──────── Excerpted records
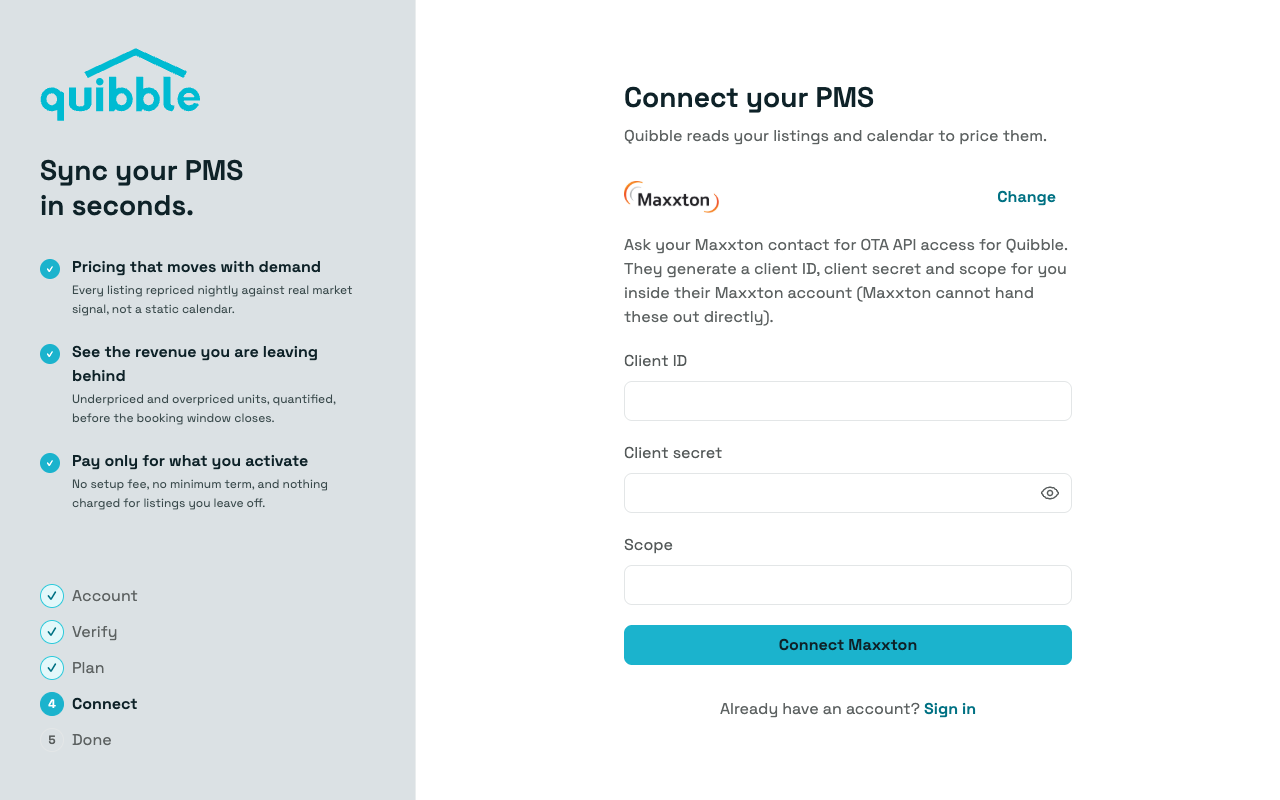Image resolution: width=1280 pixels, height=800 pixels.
Task: Go to the Account step label
Action: pyautogui.click(x=105, y=596)
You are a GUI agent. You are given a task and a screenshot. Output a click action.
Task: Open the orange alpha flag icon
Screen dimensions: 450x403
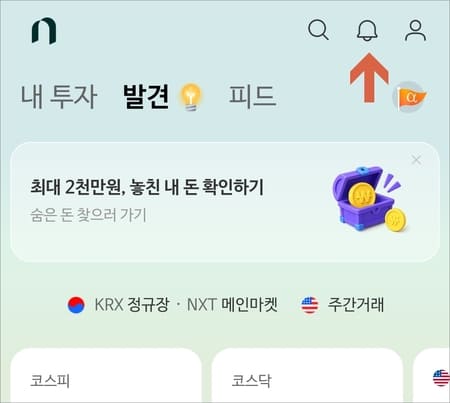[x=410, y=97]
────────────────
> Requirements: Please return the records above line for line without any changes, leaving out the pictures.

> Final result:
Image resolution: width=1280 pixels, height=800 pixels.
Task: Go to the Account step label
Action: pyautogui.click(x=105, y=596)
You are a GUI agent. You are given a task and a screenshot. Output a click action.
Task: Open the orange alpha flag icon
Screen dimensions: 450x403
[x=410, y=97]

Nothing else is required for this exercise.